It would make it a crime punishable by prison for a parent who prohibits their child from surgically change sexes.

House Bill 4876, introduced by Democrat Rep. Anne Stava-Murray, acts as an amendment to the state's Abused and Neglected Child Reporting Act. The bill would classify parents who deny medical care such as primary care services, abortion services, or gender-affirming services as committing child abuse.



It also amends the state's Consent by Minors to Health Care Services Act.

According to HB 4876, the definition of an abused child "means a child whose parent or immediate family member, or any person responsible for the child's welfare, or any individual residing in the same home as the child, or a paramour of the child's parent denies the child access to necessary medical care, including, but not limited to, primary care services, abortion services, or gender-affirming services."

The bill further states that "consent to the performance of abortion services and gender-affirming services executed by a minor is not voidable because of such minority."

Additionally, healthcare providers would not face any form of disciplinary action if they were to perform services sought out by minors without parental consent.

"Health care professional rendering abortion services and gender-affirming services shall not incur civil or criminal liability for failure to obtain valid consent or professional discipline for failure to obtain valid consent if the health care professional relied in good faith on representations made by the minor," the bill states.

If found guilty of child abuse, according to state law, an individual can face up to 15 years in prison and fines up to $25,000.

● RECORDS SUPPLIED:
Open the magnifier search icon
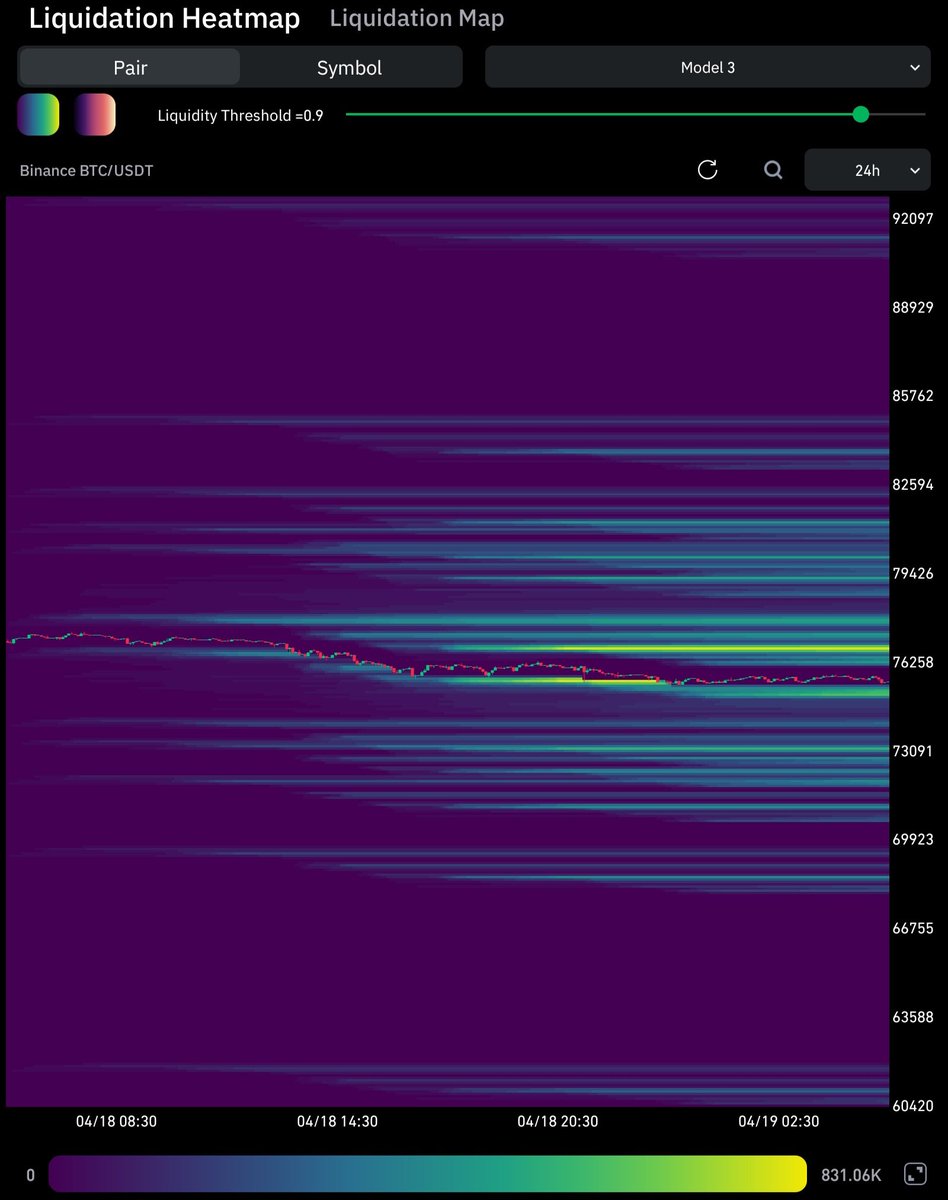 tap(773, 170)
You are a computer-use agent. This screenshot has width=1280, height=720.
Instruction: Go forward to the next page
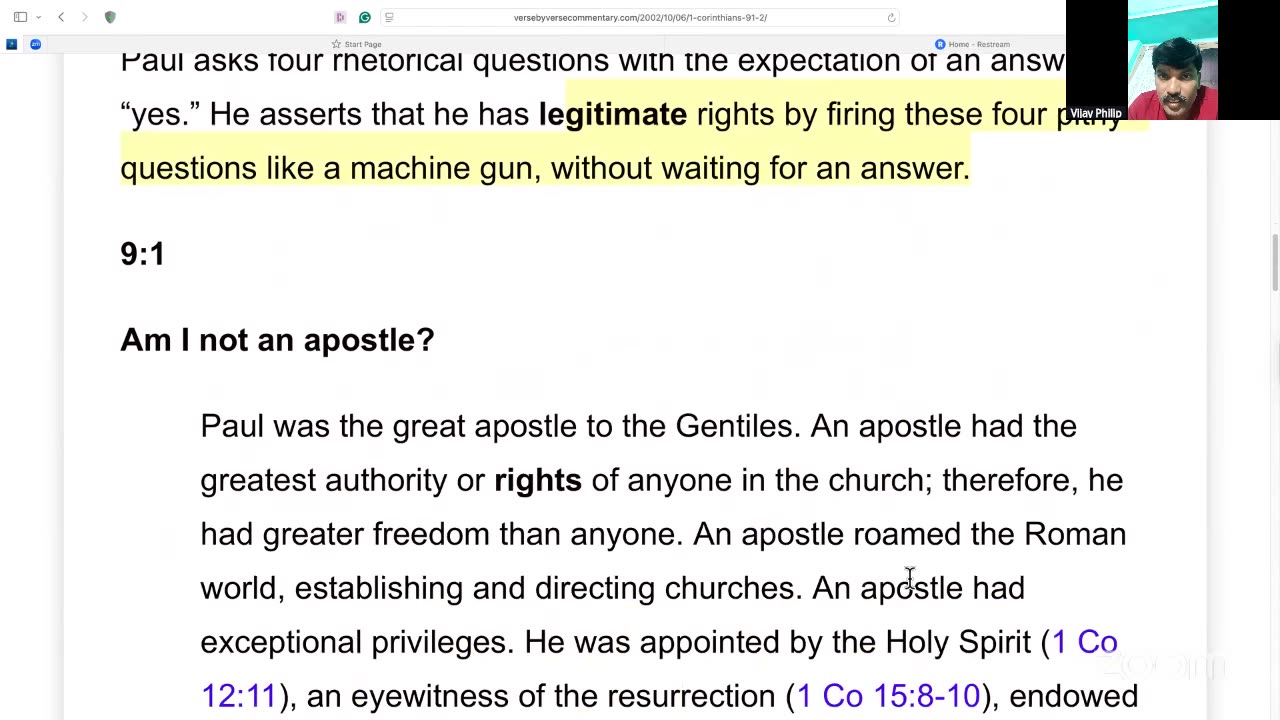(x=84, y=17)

● EXERCISE OBJECTIVE: Set down, word for word, everything in the House Bill 4876 passage from "The bill further" down to "without parental consent.".

● OUTPUT BELOW:
The bill further states that "consent to the performance of abortion services and gender-affirming services executed by a minor is not voidable because of such minority."

Additionally, healthcare providers would not face any form of disciplinary action if they were to perform services sought out by minors without parental consent.